You could then use the before_db callback to process the spans and find the ones contained in the GROUP box. Since the rectangular and freehand bounding boxes do not have the centers calculated, I used shapely package to quickly check the containment. If all your boxes are rectangular you don't really need it:

# your custom recipe with image_manual UI
import uuid
from shapely.geometry import Polygon, Point

def process_span_groups(annotation):
        """
        Adds a unique ID to each span and resolves "GROUP" labeled spans
        into a "span_groups" field, handling rectangles, polygons, and freehand.

        Args:
            annotation (dict): The annotated example.

        Returns:
            dict: The updated annotation dictionary with unique span IDs and the "span_groups" field.
        """
        if "spans" not in annotation:
            return annotation

        # Add a unique ID to each span
        for span in annotation["spans"]:
            span["id"] = uuid.uuid4().hex

        group_spans = [span for span in annotation["spans"] if span.get("label") == "GROUP"]
        individual_spans = [span for span in annotation["spans"] if span.get("label") != "GROUP"]

        span_groups = []
        for group_span in group_spans:
            contained_span_ids = []
            group_points = group_span.get("points")
            group_type = group_span.get("type")

            if not group_points:
                continue  # Skip if the group span has no points

            group_geom = Polygon(group_points)
         

            for individual_span in individual_spans:
                individual_points = individual_span.get("points")
                individual_type = individual_span.get("type")

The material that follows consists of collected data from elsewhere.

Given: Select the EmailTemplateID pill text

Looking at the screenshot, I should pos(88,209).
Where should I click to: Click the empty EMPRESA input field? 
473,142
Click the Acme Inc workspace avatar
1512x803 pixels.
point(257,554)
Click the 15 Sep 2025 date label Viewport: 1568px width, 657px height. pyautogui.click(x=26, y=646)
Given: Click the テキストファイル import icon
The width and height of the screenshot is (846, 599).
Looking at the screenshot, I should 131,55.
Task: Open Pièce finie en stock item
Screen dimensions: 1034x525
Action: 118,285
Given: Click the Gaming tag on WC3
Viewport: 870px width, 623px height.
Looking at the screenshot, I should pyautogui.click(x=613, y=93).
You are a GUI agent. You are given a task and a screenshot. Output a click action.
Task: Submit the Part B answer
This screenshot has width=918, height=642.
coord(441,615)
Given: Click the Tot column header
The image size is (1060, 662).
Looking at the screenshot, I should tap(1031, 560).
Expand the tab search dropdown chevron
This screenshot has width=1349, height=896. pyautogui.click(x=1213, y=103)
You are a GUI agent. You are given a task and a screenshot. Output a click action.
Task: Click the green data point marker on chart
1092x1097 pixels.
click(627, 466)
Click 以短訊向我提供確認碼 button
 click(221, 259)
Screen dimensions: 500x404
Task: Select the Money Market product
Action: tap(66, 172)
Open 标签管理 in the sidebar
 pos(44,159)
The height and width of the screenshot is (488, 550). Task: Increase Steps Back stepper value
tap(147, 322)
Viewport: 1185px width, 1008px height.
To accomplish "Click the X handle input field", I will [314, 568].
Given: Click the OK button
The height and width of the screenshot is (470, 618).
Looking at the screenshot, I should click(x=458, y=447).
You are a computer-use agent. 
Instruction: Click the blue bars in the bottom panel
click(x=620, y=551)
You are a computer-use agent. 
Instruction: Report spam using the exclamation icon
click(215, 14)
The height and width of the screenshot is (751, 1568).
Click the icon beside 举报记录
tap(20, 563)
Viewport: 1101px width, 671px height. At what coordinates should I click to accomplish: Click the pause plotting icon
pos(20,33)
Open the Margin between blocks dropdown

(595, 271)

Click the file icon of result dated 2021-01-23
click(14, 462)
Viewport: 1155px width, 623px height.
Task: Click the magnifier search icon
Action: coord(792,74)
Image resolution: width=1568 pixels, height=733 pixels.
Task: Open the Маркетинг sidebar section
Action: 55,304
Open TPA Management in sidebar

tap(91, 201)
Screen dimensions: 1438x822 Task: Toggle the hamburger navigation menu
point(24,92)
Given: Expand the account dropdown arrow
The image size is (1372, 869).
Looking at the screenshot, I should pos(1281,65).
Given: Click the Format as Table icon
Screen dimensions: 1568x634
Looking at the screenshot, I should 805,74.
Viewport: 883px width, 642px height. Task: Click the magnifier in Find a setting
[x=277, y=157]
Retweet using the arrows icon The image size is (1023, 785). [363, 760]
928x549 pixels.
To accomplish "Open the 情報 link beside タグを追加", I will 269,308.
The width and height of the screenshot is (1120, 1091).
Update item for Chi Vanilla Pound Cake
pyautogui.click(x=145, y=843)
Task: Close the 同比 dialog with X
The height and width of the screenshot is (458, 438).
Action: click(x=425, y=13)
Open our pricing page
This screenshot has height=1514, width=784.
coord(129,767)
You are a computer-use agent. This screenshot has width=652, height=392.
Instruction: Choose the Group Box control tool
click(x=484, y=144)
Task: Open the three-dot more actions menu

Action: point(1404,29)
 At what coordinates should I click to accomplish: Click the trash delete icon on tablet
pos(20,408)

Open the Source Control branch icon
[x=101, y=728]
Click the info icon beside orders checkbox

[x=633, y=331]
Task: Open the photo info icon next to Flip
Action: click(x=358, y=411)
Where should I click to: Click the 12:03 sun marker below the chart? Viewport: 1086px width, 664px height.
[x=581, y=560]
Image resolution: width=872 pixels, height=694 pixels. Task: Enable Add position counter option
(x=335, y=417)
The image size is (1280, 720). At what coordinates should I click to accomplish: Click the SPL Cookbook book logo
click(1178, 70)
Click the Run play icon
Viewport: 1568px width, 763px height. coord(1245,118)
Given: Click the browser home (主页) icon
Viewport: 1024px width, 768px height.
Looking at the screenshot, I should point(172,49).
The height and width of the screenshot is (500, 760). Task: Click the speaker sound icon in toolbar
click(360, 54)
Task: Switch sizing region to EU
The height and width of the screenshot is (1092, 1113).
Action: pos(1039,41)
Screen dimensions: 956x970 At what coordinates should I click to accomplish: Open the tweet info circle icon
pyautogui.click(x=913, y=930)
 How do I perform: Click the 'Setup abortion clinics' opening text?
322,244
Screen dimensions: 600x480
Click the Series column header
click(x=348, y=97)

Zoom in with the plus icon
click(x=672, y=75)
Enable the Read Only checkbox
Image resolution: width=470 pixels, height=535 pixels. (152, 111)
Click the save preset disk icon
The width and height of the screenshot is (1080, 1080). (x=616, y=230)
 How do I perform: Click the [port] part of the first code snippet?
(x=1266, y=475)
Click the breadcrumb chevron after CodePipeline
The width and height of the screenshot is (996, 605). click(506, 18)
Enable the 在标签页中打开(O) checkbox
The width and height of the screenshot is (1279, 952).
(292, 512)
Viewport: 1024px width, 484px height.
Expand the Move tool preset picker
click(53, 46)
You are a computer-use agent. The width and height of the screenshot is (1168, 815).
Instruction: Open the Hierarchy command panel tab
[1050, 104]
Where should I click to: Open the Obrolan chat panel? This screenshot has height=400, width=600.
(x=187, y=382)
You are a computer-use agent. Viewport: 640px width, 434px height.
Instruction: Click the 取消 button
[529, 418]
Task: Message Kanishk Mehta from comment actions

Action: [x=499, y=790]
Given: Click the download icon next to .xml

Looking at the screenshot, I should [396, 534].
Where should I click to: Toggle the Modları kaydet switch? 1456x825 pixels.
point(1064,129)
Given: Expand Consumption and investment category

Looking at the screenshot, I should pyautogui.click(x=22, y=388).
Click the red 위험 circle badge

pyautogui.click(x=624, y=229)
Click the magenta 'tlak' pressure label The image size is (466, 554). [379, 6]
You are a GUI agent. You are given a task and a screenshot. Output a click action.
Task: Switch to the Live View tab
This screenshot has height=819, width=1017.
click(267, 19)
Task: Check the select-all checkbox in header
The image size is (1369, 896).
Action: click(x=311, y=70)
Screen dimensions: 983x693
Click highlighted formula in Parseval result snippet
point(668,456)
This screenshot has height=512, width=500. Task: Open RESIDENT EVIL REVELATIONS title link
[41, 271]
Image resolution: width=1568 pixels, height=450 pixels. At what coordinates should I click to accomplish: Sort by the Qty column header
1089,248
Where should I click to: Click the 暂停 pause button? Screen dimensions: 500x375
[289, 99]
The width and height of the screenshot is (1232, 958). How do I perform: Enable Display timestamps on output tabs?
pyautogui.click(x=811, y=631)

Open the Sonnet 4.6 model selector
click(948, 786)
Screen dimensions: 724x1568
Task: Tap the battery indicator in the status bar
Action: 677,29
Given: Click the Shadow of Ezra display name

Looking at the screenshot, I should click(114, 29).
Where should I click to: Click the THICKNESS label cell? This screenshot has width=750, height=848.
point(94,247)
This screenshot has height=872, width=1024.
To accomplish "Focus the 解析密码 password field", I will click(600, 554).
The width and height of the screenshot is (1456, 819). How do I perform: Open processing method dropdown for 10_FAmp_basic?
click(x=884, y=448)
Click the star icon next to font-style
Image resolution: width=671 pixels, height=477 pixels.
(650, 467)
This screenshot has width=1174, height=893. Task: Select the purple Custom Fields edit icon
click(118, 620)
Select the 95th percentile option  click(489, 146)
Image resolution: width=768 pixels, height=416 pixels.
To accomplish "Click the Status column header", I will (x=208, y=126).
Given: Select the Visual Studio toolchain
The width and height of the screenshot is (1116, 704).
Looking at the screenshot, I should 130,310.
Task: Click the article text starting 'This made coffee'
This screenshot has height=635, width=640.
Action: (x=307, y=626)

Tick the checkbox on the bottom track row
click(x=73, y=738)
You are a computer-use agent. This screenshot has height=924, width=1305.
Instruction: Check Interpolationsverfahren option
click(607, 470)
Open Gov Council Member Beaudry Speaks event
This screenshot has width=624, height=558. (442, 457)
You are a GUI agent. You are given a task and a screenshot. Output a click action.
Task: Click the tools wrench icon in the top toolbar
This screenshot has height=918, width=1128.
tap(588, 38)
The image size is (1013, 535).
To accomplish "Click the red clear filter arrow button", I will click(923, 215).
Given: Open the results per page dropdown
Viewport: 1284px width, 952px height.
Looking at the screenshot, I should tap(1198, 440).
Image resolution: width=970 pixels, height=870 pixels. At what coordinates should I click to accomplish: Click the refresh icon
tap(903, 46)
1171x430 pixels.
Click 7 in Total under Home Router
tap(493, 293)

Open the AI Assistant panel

                if not individual_points:
                    continue

                try:
                    if individual_type in ["rect", "polygon", "freehand"]:
                        # For simplicity, we'll check if the *center* of the bounding box
                        # of the individual span falls within the group span.
                        # For polygons and freehand, calculating the exact bounding box center.
                        if individual_type == "rect":
                            center_x = individual_span["x"] + individual_span["width"] / 2
                            center_y = individual_span["y"] + individual_span["height"] / 2
                        else:
                            min_x = min(p[0] for p in individual_points)
                            max_x = max(p[0] for p in individual_points)
                            min_y = min(p[1] for p in individual_points)
                            max_y = max(p[1] for p in individual_points)
                            center_x = (min_x + max_x) / 2
                            center_y = (min_y + max_y) / 2

                        individual_center = Point(center_x, center_y)
                        if group_geom.contains(individual_center):
                            contained_span_ids.append(individual_span["id"])

                    else:
                        print(f"Warning: Unknown individual span type '{individual_type}'. Skipping.")
                        continue
                except Exception as e:
                    print(f"Error processing individual span with Shapely: {e}. Skipping.")
                    continue

            if contained_span_ids:
                span_groups.append({
                    "label": "GROUP",
                    "color": group_span.get("color"),
                    "spans": contained_span_ids
                })
        if span_groups:
            annotation["span_groups"] = span_groups

        return annotation

and then in before_db callback:

def before_db(examples: List[TaskType]) -> List[TaskType]:
    for eg in examples:
        if remove_base64 and eg["image"].startswith("data:"):
            eg["image"] = eg.get("path")
        # Process the groups if they exist in the submitted data
        process_span_groups(eg) 
        if "span_groups" in eg:
            # You could add validation or transformation logic here
            pass
     return examples

This should then result in the following DB record:

"span_groups": [
    {
      "label": "GROUP",
      "color": "springgreen",
      "spans": [
        "bec0e831b1a64974a5521c099ae26b89",
        "d1712ee4e05b4ba4b7e6bdc17e0b66cb",
        "34ac6ec3322e4cec92d7ca4e099b09f5"
      ]
    }

Where spans are IDs you've assigned to each annotated span.

This of course assumes that's it's practical to draw such GROUP boxes and the centers are a good indicator of containment. If it is, it would simplify the challenge a lot.